■ PROBLEM DESCRIPTION
Show each line from the records below in which the word "input" occurs.

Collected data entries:
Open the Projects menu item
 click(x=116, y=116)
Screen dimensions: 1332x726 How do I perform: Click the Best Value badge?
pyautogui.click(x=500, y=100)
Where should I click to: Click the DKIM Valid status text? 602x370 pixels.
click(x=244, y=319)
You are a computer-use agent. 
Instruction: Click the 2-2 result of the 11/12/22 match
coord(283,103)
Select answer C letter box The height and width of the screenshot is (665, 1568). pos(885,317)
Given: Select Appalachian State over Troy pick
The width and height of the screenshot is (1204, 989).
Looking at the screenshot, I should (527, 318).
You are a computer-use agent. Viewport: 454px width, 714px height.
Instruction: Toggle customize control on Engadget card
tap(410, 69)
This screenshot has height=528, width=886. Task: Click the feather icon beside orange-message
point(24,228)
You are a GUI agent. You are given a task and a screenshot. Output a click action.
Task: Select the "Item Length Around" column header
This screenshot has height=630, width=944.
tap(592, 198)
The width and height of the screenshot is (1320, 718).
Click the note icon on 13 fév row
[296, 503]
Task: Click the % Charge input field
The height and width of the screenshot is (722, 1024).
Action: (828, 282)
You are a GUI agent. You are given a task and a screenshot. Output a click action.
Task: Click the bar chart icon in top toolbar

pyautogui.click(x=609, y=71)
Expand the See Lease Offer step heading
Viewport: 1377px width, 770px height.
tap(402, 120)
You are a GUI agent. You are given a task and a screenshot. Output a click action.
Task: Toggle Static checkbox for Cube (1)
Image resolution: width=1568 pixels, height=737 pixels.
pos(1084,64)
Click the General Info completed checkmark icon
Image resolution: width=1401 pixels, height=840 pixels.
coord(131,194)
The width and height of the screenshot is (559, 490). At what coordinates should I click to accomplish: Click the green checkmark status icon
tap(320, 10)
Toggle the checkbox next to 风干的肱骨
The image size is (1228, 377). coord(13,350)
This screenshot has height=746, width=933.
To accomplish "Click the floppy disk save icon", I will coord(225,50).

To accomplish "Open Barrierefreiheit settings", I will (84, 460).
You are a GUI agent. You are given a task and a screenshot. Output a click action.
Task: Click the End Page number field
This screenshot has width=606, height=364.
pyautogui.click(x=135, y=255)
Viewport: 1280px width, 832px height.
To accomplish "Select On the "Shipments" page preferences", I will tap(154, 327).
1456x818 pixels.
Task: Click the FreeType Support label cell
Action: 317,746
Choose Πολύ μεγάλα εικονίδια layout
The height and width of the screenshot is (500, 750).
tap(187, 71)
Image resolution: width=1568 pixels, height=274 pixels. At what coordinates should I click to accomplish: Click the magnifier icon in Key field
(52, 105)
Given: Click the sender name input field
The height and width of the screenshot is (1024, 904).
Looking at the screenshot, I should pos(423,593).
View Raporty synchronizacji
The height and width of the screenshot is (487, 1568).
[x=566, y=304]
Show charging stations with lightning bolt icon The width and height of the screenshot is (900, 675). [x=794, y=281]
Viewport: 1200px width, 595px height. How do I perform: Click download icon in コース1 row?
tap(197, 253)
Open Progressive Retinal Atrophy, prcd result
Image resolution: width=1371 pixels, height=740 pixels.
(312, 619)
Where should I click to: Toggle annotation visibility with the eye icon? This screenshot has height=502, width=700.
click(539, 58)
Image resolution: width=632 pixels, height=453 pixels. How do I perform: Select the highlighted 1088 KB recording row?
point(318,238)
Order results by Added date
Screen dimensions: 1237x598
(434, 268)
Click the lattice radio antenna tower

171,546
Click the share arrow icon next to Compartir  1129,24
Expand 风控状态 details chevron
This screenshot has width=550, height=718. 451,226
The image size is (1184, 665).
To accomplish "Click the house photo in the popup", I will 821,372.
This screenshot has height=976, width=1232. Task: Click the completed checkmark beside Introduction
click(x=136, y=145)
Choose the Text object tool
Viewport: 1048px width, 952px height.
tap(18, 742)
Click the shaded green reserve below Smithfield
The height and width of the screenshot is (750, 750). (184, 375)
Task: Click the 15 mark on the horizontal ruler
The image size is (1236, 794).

■ REPLY TO THE EXERCISE
Task: Click the % Charge input field
Given: Click the sender name input field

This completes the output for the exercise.